Word and element pointing entries:
++++

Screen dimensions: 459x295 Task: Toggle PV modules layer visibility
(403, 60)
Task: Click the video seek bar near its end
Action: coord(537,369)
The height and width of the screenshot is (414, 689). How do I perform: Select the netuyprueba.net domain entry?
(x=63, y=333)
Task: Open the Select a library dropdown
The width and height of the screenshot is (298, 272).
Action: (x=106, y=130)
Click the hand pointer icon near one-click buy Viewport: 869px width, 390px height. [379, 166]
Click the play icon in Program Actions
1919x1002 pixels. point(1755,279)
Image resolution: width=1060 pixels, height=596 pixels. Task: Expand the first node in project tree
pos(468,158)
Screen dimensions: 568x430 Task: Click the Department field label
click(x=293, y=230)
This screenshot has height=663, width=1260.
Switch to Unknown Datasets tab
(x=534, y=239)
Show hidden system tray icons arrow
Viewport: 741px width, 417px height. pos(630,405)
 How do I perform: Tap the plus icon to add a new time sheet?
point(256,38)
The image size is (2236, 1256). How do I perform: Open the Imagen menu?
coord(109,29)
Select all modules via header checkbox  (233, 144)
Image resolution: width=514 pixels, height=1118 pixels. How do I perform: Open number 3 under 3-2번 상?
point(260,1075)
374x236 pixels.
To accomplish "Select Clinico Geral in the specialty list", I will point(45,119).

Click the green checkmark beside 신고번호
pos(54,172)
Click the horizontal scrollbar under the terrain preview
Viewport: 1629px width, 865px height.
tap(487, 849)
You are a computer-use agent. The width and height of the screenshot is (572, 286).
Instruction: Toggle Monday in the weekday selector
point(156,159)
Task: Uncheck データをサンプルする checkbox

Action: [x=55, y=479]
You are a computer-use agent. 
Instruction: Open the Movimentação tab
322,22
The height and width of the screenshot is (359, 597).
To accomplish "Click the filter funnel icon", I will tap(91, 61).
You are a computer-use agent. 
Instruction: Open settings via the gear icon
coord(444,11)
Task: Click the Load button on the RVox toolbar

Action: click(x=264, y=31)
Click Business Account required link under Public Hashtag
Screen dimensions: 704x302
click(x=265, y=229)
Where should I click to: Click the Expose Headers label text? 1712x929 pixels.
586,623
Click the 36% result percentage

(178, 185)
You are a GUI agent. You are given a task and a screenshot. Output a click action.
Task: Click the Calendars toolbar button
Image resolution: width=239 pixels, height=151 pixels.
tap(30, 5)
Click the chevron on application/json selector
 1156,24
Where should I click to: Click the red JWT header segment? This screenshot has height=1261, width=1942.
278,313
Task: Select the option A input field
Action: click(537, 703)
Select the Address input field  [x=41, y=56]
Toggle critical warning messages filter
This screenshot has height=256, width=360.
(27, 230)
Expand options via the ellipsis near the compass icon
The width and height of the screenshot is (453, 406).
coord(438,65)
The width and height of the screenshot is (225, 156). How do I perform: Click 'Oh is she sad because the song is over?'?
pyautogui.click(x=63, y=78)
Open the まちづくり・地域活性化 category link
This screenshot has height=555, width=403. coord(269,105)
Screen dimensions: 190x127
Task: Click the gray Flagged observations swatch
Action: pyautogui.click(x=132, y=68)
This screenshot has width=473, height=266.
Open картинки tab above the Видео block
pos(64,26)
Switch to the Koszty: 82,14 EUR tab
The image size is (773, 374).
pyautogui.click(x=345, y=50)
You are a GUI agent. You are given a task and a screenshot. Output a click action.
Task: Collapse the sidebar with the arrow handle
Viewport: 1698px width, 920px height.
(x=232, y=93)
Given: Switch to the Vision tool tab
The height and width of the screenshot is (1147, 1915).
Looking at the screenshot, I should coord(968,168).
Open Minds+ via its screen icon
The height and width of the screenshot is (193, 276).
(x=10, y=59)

++++

Exercise brief:
Print every line of the listing above again, unchanged and in the same order.

Result of this task:
Screen dimensions: 459x295 Task: Toggle PV modules layer visibility
(403, 60)
Task: Click the video seek bar near its end
Action: coord(537,369)
The height and width of the screenshot is (414, 689). How do I perform: Select the netuyprueba.net domain entry?
(x=63, y=333)
Task: Open the Select a library dropdown
The width and height of the screenshot is (298, 272).
Action: (x=106, y=130)
Click the hand pointer icon near one-click buy Viewport: 869px width, 390px height. [379, 166]
Click the play icon in Program Actions
1919x1002 pixels. point(1755,279)
Image resolution: width=1060 pixels, height=596 pixels. Task: Expand the first node in project tree
pos(468,158)
Screen dimensions: 568x430 Task: Click the Department field label
click(x=293, y=230)
This screenshot has height=663, width=1260.
Switch to Unknown Datasets tab
(x=534, y=239)
Show hidden system tray icons arrow
Viewport: 741px width, 417px height. pos(630,405)
 How do I perform: Tap the plus icon to add a new time sheet?
point(256,38)
The image size is (2236, 1256). How do I perform: Open the Imagen menu?
coord(109,29)
Select all modules via header checkbox  (233, 144)
Image resolution: width=514 pixels, height=1118 pixels. How do I perform: Open number 3 under 3-2번 상?
point(260,1075)
374x236 pixels.
To accomplish "Select Clinico Geral in the specialty list", I will point(45,119).

Click the green checkmark beside 신고번호
pos(54,172)
Click the horizontal scrollbar under the terrain preview
Viewport: 1629px width, 865px height.
tap(487, 849)
You are a computer-use agent. The width and height of the screenshot is (572, 286).
Instruction: Toggle Monday in the weekday selector
point(156,159)
Task: Uncheck データをサンプルする checkbox

Action: [x=55, y=479]
You are a computer-use agent. 
Instruction: Open the Movimentação tab
322,22
The height and width of the screenshot is (359, 597).
To accomplish "Click the filter funnel icon", I will tap(91, 61).
You are a computer-use agent. 
Instruction: Open settings via the gear icon
coord(444,11)
Task: Click the Load button on the RVox toolbar

Action: click(x=264, y=31)
Click Business Account required link under Public Hashtag
Screen dimensions: 704x302
click(x=265, y=229)
Where should I click to: Click the Expose Headers label text? 1712x929 pixels.
586,623
Click the 36% result percentage

(178, 185)
You are a GUI agent. You are given a task and a screenshot. Output a click action.
Task: Click the Calendars toolbar button
Image resolution: width=239 pixels, height=151 pixels.
tap(30, 5)
Click the chevron on application/json selector
 1156,24
Where should I click to: Click the red JWT header segment? This screenshot has height=1261, width=1942.
278,313
Task: Select the option A input field
Action: click(537, 703)
Select the Address input field  [x=41, y=56]
Toggle critical warning messages filter
This screenshot has height=256, width=360.
(27, 230)
Expand options via the ellipsis near the compass icon
The width and height of the screenshot is (453, 406).
coord(438,65)
The width and height of the screenshot is (225, 156). How do I perform: Click 'Oh is she sad because the song is over?'?
pyautogui.click(x=63, y=78)
Open the まちづくり・地域活性化 category link
This screenshot has height=555, width=403. coord(269,105)
Screen dimensions: 190x127
Task: Click the gray Flagged observations swatch
Action: pyautogui.click(x=132, y=68)
This screenshot has width=473, height=266.
Open картинки tab above the Видео block
pos(64,26)
Switch to the Koszty: 82,14 EUR tab
The image size is (773, 374).
pyautogui.click(x=345, y=50)
You are a GUI agent. You are given a task and a screenshot. Output a click action.
Task: Collapse the sidebar with the arrow handle
Viewport: 1698px width, 920px height.
(x=232, y=93)
Given: Switch to the Vision tool tab
The height and width of the screenshot is (1147, 1915).
Looking at the screenshot, I should coord(968,168).
Open Minds+ via its screen icon
The height and width of the screenshot is (193, 276).
(x=10, y=59)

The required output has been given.